3) BankSimple, a start-up still in stealth mode who wants to offer 'banking on-line' as opposed to the traditional 'on-line banking'.
BankSimple has not yet launched but it is already making quite a splash with over 30,000 people having signed up to be part of the beta launch and over 50,000 ready to open accounts with them as soon as the business is fully up-and-running.
What exactly is BankSimple?
1) BankSimple is not a bank. It will partner with smaller banks who will hold the federally insured accounts.
2) What BankSimple will do is provide an on-line interface that allows users to combine all their credit, savings, checking and termed accounts into one banking card.
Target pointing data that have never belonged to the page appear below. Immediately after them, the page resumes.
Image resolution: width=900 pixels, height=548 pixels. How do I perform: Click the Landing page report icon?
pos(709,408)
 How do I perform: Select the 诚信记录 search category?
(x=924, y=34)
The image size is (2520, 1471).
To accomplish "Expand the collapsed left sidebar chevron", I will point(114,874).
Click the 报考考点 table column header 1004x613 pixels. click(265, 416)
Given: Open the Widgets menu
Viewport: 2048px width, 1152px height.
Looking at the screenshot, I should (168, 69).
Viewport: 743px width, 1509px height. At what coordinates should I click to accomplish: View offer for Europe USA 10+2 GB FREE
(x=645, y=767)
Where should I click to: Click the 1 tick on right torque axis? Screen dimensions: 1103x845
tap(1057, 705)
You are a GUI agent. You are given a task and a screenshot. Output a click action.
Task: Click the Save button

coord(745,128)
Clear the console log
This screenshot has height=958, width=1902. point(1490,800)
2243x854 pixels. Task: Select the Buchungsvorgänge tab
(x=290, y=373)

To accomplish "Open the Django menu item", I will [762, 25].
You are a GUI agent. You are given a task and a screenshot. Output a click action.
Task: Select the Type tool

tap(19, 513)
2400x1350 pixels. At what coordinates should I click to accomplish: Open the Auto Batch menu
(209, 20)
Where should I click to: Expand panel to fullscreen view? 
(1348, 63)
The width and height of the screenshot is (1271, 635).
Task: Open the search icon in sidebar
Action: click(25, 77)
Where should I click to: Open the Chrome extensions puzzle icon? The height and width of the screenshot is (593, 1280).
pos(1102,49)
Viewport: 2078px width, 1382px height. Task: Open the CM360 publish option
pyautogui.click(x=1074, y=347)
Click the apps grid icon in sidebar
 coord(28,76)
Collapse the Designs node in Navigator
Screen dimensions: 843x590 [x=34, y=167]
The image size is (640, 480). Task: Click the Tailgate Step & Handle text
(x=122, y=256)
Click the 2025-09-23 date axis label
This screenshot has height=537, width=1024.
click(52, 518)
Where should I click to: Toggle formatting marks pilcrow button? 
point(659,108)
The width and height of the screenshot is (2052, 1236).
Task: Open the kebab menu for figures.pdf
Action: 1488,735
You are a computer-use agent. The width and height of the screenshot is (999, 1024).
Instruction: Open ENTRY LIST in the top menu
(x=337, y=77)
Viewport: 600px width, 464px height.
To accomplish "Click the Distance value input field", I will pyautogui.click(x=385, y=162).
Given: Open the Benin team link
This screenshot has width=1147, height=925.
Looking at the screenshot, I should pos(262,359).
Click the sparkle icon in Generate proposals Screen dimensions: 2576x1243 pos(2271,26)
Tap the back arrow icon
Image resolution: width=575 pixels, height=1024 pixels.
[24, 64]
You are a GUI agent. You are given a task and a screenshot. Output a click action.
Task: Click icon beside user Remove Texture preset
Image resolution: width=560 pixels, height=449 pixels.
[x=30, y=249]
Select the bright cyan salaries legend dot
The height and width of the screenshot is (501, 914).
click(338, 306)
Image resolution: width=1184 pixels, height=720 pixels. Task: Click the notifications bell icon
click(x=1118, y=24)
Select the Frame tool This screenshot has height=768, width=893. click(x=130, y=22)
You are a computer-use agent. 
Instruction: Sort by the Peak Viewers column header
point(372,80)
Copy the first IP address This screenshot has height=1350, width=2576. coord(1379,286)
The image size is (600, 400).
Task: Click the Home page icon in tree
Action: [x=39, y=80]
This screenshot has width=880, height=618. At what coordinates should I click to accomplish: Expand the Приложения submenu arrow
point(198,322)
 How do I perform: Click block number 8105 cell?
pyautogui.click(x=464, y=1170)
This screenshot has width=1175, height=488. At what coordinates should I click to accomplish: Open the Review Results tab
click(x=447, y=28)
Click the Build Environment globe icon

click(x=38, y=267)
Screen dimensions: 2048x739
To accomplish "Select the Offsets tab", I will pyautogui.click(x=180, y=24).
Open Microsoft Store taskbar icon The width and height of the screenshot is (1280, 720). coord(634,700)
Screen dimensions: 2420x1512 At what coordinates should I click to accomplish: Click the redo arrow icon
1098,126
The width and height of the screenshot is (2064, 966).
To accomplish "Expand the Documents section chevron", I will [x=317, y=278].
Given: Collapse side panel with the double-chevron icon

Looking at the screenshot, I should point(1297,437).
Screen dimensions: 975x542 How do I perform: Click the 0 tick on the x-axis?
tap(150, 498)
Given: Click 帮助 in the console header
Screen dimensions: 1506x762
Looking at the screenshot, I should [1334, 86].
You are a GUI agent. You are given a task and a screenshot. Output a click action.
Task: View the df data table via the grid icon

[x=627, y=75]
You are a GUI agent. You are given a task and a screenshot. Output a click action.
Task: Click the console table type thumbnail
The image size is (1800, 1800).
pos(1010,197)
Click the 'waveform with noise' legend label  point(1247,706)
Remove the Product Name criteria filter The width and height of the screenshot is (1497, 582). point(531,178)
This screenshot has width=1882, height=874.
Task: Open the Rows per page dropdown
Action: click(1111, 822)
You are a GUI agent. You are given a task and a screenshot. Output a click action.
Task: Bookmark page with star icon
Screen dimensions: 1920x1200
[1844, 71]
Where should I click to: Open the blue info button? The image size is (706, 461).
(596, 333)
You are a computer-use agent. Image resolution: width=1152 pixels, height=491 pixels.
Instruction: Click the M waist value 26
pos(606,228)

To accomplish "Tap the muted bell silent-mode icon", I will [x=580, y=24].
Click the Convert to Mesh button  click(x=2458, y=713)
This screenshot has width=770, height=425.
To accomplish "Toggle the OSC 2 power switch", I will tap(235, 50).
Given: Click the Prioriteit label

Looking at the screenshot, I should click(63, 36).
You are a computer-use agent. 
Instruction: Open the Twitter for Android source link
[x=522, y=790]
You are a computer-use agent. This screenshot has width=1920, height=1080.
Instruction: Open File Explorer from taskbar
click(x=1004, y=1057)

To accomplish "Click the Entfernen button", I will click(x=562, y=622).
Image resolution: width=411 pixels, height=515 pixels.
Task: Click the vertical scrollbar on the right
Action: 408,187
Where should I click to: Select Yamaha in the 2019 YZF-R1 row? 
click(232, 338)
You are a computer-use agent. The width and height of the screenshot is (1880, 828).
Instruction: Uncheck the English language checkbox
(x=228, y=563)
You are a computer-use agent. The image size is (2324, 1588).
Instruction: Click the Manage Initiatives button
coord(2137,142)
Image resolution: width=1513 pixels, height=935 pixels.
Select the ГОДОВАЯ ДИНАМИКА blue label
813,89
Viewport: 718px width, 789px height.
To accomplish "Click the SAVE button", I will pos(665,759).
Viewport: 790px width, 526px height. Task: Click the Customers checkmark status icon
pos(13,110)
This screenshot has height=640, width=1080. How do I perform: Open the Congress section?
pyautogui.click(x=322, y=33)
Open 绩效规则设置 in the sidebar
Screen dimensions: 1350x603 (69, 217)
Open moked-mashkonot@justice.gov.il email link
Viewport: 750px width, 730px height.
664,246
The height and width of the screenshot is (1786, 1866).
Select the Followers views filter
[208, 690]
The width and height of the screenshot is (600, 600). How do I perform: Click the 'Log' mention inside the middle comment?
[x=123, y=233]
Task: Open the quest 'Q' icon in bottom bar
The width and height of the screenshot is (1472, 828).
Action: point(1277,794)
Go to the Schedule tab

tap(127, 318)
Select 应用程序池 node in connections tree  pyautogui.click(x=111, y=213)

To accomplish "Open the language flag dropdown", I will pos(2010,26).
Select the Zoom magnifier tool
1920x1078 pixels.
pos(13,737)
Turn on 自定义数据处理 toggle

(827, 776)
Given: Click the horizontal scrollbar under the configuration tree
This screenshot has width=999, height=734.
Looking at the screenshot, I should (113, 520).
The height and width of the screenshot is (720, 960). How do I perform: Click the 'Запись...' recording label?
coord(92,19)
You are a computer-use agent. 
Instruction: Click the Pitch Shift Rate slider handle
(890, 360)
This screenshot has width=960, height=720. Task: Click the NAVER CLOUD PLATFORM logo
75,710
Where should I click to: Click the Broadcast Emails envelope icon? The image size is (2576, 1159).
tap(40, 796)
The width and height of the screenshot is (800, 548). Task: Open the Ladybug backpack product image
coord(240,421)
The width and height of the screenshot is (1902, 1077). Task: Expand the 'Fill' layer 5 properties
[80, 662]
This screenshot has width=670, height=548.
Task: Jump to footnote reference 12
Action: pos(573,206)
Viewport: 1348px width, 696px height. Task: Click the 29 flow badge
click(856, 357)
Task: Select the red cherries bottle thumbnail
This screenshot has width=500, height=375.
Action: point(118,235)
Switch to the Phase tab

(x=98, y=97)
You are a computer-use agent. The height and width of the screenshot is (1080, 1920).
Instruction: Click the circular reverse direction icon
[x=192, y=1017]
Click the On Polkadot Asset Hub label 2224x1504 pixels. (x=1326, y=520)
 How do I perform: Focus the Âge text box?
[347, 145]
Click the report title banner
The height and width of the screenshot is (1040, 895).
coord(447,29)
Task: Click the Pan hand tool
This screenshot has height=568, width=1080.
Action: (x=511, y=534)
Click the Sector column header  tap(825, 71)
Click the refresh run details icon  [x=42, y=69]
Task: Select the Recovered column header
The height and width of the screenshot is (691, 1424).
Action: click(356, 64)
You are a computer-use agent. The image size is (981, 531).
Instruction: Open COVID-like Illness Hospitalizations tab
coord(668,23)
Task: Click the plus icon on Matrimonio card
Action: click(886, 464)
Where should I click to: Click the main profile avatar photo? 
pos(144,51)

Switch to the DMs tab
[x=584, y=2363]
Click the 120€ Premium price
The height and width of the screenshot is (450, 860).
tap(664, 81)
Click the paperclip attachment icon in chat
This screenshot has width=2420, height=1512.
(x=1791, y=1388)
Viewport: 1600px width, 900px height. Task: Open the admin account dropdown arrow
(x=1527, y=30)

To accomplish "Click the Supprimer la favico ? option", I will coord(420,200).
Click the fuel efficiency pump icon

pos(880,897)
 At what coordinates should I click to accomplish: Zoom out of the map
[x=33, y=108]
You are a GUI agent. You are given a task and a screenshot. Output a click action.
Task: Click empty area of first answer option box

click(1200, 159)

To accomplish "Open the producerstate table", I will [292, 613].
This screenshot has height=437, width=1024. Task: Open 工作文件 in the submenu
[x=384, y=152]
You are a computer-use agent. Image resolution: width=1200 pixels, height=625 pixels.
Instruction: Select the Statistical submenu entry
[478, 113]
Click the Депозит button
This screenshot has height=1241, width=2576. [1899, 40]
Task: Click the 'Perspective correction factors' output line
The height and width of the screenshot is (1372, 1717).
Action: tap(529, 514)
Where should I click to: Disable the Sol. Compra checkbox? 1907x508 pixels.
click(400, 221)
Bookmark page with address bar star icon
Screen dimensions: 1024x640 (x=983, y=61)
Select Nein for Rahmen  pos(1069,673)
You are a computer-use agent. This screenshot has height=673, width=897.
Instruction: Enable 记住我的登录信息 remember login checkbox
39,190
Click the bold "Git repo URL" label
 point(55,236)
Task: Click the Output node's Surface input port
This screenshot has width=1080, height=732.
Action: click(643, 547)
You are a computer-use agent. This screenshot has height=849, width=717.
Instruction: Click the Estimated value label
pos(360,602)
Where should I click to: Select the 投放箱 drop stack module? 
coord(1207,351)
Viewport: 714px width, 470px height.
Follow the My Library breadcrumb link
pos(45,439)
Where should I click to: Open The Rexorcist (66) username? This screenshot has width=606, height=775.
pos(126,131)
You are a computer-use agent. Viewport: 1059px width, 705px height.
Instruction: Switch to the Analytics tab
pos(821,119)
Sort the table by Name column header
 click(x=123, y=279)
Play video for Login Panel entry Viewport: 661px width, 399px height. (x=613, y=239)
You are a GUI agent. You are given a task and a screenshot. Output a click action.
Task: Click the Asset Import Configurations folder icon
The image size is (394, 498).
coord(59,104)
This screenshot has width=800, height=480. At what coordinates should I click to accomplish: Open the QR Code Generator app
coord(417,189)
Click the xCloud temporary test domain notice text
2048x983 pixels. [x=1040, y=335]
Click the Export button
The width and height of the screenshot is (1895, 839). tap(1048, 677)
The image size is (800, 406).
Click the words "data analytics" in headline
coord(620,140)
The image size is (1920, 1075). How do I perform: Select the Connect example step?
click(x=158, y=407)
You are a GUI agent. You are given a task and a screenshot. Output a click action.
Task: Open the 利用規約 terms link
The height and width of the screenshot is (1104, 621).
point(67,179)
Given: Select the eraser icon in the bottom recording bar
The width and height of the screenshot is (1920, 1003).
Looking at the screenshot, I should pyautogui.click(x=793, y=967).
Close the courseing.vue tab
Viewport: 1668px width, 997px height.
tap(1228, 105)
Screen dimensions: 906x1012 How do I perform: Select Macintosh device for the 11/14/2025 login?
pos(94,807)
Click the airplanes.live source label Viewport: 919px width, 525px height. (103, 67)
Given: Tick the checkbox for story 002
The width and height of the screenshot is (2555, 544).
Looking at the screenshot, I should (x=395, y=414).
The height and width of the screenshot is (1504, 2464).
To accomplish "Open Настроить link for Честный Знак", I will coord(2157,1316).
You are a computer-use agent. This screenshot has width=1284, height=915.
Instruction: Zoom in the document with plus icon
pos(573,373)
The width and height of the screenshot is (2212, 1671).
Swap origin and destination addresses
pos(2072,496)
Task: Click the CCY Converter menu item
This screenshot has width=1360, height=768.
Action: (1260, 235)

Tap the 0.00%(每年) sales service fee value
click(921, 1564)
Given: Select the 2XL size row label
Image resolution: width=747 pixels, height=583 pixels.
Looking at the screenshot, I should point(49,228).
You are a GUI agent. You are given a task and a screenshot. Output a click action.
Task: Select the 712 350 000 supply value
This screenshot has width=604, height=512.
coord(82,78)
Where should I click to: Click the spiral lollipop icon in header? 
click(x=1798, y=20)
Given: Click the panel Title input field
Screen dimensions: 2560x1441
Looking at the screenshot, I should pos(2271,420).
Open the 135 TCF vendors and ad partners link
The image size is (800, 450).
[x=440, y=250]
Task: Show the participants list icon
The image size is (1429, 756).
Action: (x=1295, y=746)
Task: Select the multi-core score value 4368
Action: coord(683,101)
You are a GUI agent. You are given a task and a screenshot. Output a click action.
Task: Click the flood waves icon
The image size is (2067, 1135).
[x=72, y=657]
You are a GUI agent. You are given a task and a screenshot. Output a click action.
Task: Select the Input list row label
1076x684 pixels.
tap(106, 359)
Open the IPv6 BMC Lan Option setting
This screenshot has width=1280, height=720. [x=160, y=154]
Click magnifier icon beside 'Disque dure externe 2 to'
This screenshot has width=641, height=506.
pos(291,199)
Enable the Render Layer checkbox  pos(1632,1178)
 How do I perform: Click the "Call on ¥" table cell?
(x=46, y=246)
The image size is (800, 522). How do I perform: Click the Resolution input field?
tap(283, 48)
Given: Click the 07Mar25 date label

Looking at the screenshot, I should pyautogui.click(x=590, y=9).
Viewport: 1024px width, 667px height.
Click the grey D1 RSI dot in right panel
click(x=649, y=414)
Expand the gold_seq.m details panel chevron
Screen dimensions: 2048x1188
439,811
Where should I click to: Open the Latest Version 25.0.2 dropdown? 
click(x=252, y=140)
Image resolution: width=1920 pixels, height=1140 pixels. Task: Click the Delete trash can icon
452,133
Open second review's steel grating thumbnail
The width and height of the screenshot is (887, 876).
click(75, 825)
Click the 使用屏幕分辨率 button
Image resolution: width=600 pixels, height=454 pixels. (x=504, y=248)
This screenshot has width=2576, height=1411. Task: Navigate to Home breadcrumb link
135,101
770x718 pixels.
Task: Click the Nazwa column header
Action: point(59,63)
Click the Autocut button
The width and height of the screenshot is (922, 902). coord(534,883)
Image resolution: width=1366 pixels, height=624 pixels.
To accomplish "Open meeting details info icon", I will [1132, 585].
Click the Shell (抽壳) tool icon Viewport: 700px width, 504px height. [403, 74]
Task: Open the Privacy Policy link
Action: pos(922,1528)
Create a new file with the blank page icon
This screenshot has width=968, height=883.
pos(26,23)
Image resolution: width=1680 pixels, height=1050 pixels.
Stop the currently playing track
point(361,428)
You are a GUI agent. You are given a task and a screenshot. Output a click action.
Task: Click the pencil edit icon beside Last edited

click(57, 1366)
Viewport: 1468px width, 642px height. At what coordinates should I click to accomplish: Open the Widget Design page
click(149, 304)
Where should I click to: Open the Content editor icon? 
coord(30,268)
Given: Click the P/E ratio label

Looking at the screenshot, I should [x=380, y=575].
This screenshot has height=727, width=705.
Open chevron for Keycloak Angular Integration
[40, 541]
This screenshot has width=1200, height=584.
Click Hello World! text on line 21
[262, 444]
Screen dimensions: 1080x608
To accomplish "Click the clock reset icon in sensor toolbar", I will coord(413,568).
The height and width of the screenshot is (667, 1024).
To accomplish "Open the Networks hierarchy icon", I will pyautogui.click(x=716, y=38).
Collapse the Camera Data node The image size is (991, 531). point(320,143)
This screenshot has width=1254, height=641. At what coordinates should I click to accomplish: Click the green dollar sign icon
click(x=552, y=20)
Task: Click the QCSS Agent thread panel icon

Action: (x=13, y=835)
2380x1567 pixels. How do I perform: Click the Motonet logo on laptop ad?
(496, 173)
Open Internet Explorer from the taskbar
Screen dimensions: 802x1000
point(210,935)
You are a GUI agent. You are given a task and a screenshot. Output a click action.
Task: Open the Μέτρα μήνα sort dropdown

3) They will help you manage your money with their predictive money management model (part of their secret sauce). While users only need to concern themselves with a single account, there are actually checking, savings and credit accounts tied to that one login. Those will function behind-the-scenes with Banksimple automatically managing funds and transferring money between the accounts to ensure that the most money is yielding the most interest at any given time.
4) Because their focus is mobile design and usability (the first thing the company did was design its mobile interface), it allows you to do everything with just a few thumbs movements while on the move. For example, it will provide real-time updates on spending via the web and through Android and iOS apps; they will help combat fraud by providing instant alert on purchases and by checking if a user's location matches the location of the transaction to monitor for fraud; they will allow you to deposit a check by taking its picture with your mobile device and to make quick and easy transfers to your Facebook and Twitter friends. And they promise Zappo's style customer service so, if you run into any problems, there will be a expert at the other end of the line to help you out.
5) Finally they promise no fees. Their full revenue is based on taking a percentage of the interchange fees (these are fees that businesses pay to credit card companies to process transactions) and net interest margins.
This sounds like true customer-centric business and operational models. Obviously, we still need to wait for it to launch to see if they do deliver on all fronts but, at the very least, I would say they have the right idea. Perhaps one question mark is around their banking partners. They plan to partner with about 15 institutions. These will have to be smaller banks with no retail presence (similar to the ING Direct model) and with no aspirations of building brand awareness since everything will be branded BankSimple. These banks will need to integrate their systems and products with and cede full control to BankSimple. What banks will they have as partners? Will they be robust even if small and not well-known? For sure they will be FDIC insured but nobody wants to test federal insurance... I trust they will overcome this hurdle - in fact, my understanding is that they already have these partnerships in place - and be able to offer to us the great banking experience that we all deserve and very few of us get!
We all understand that banks could be doing all this themselves but, with their focus on ROI and the use of proven technologies and methodologies, have chosen not to do it. Will they wake up in time to avoid damaging customer migration?